KRG Capital Recaps Diabetic Supplier –

If one were to map out the ideal life span of a portfolio company, KRG Capital Partners’ investment in Chronic Care Solutions Inc. may be a good place to start. At the end of November, Denver-based KRG recapped its portfolio company to the tune of a 1.7 cash-on-cash return and a realized IRR of 48 percent.

The firm became majority owners of Chronic Care, a medical and pharmaceutical supplier in February 2002, paying a total of $24.2 million in two investments for a 60% stake in the company. Management held onto the remaining 40%, and by the time KRG recapped Chronic Care in November, the firm was able to take out a common stock dividend of $40.6 million, suffering only a six percent dilution to its equity and retaining 94% of its original ownership.

“We originally looked at Chronic Care due to our focus on diabetic supplies and service offerings that focus on the morbidities related to diabetes,” said King. “We embarked on a strategy to build a company made to offer the diabetic a full range of services.”

American Capital Strategies provided debt for the recap by way of $39 million in senior and junior sub notes. Antares Capital, Merrill Lynch Capital and Key Bank pitched in $47 million in senior credit faculties, which included a revolver and senior term loans.

“The company has grown substantially, and at the same time, has only $5 million in net debt outstanding,” said Mark King, KRG’s co-founder and a director with the firm. Simultaneous to the recap, KRG purchased an add-on with a complimentary business model, although King declined to go into detail due to a confidentiality agreement with the sellers.

Indeed, through add-ons and organic growth KRG doubled Chronic Care’s EBITDA to $16 million (pro forma) in 2003 from $8 million just two years ago. Revenue more than doubled to $75 million (LTM ending Oct. 31) from $35 million in 2001.

According to King, projected EBITDA for Chronic Care will jump to the mid-$20 millions, and the firm will look to sell the company within a year’s time. “I would guess the buyer will come from the strategic side,” forecasts KRG Principal Dave Kennesich. “Either health care services companies, claims processors or insurance companies looking to vertically integrate, or pharmaceutical retailers of products complimentary to Chronic Care.”

“The recap is returning about 40% net of the total capital to our limited partners that we’ve invested to date from Fund II,” said King. Fund II closed with $450 million in April 2001, and the firm has used it for five platform investments. “This is the first liquidity event from the fund,” he said.

To date, Fund II has invested approximately $95 million.

Limited partners in KRG’s second fund include: Duke Management Co., ING, WestAM Private Equity Group, Allianz, Credit Agricole, HFI Private Equity, Pennsylvania Public School Employees’ Retirement System, AIG Global Investment Group, GE Capital Merchant Banking Group and Bank of America.

Data for review ▸
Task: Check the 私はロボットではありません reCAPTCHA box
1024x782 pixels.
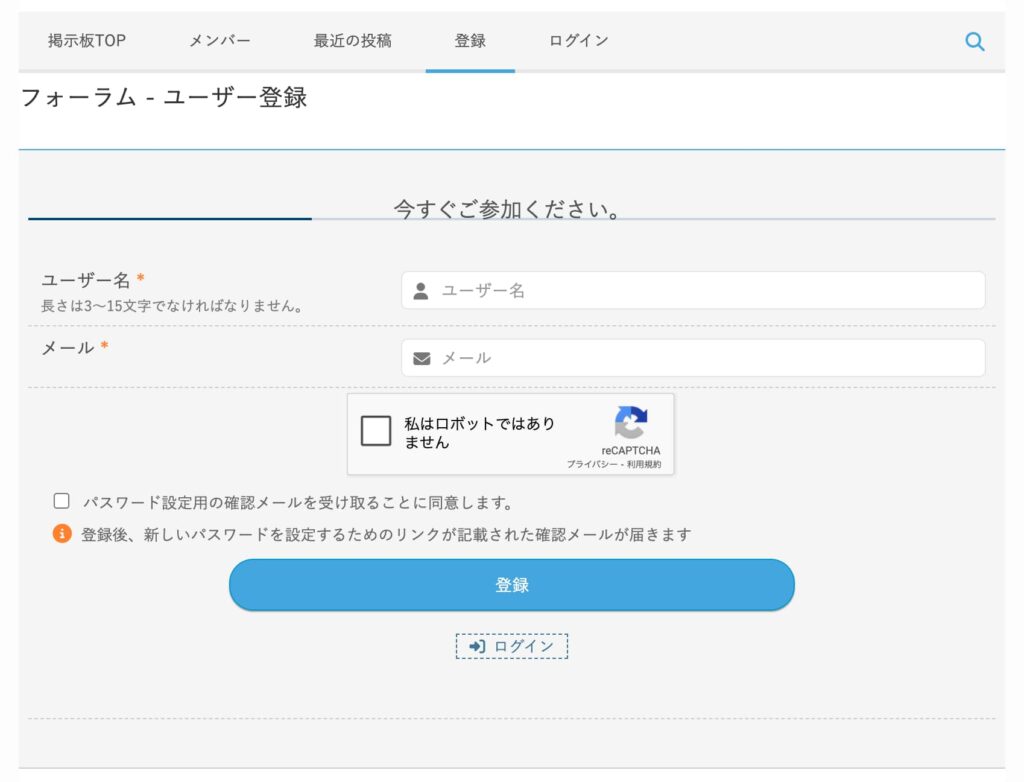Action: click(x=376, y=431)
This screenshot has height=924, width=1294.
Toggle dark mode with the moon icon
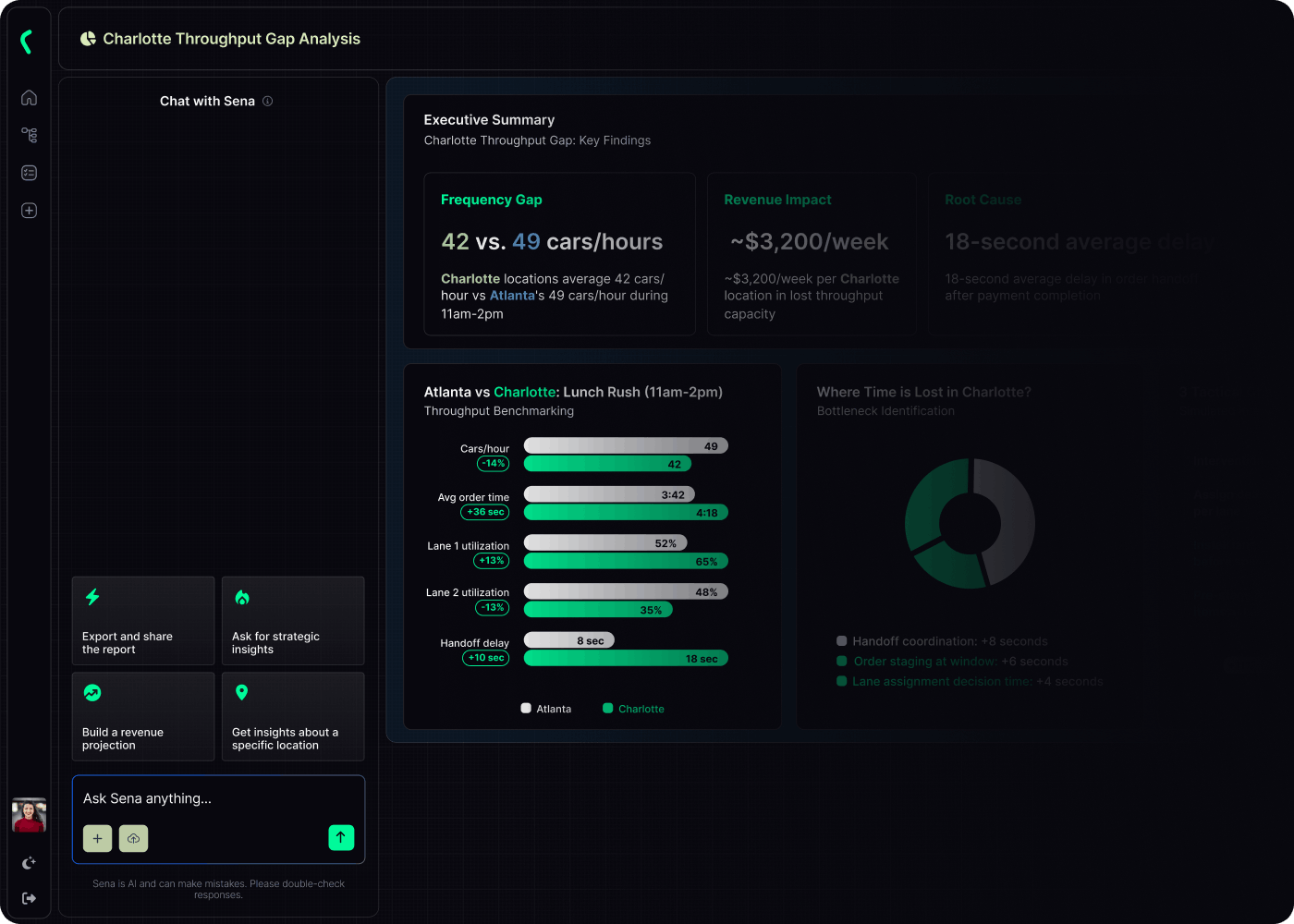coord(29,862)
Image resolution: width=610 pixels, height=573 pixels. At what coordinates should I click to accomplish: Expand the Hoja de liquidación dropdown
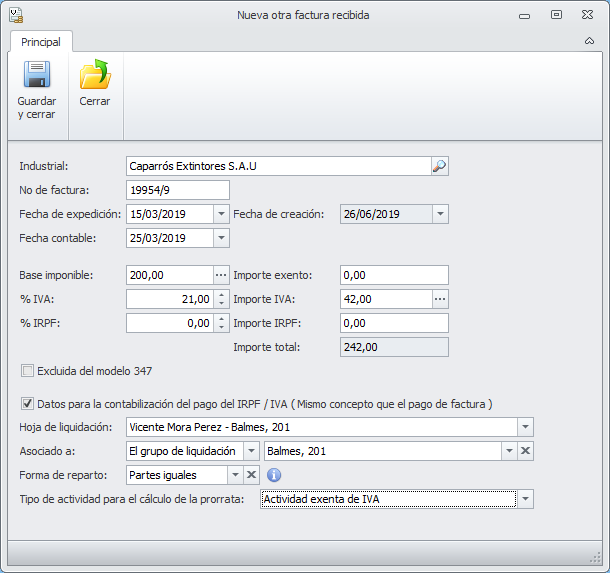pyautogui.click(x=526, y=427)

* * *

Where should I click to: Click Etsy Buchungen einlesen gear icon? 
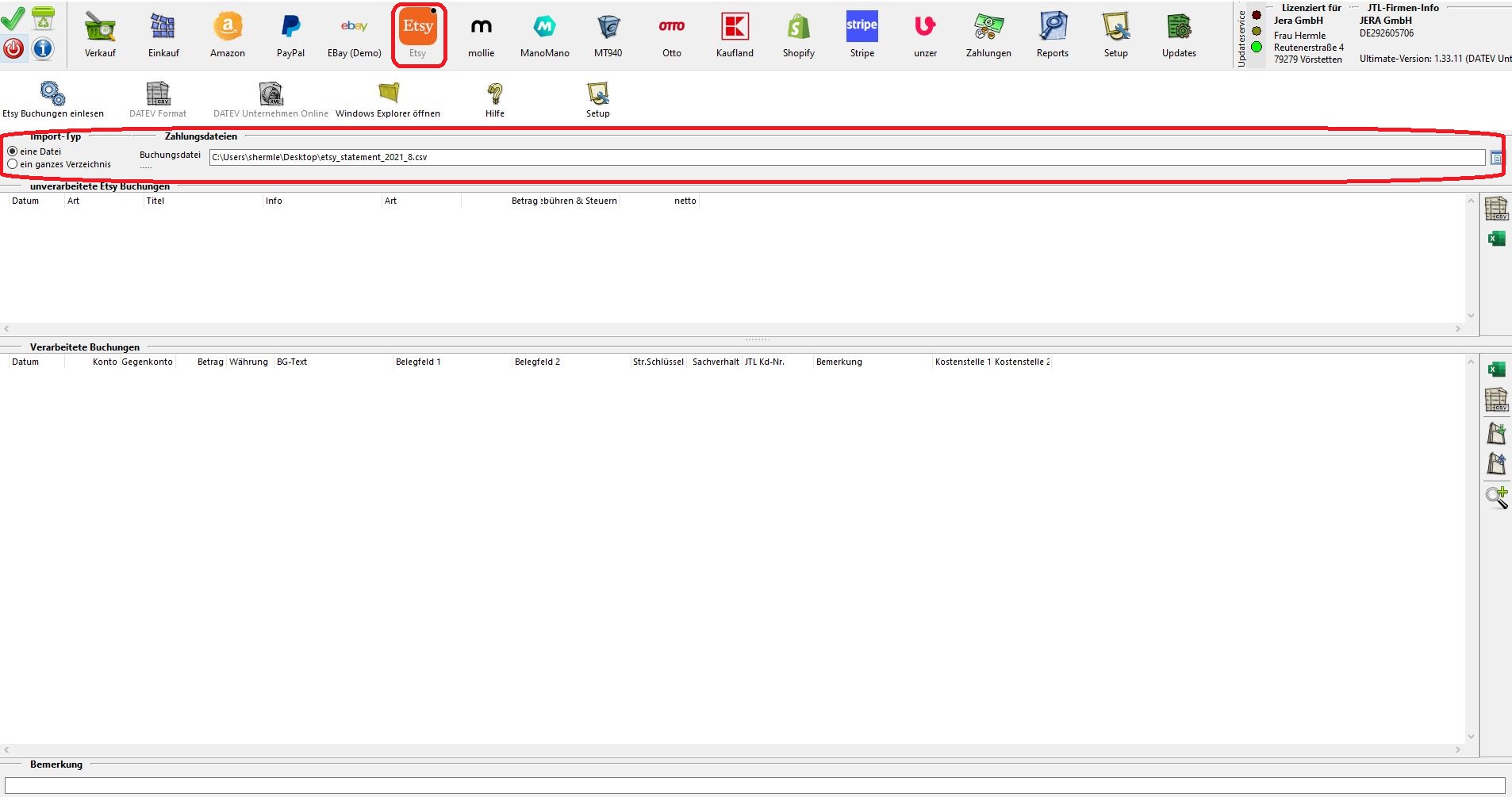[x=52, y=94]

* * *

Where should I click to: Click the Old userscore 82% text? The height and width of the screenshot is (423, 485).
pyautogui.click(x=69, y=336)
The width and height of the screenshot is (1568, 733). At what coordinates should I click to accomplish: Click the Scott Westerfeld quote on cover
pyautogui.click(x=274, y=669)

Problem to solve ▸
Please answer these questions using the article on KRG Capital's recap of Chronic Care Solutions.
(a) What stake in Chronic Care did KRG get for its $24.2 million?
(b) How much did Antares Capital, Merrill Lynch Capital and Key Bank provide together?
(c) When did KRG's Fund II close, and with how much?

Answer to this task ▸
(a) A 60% stake.
(b) $47 million.
(c) April 2001, with $450 million.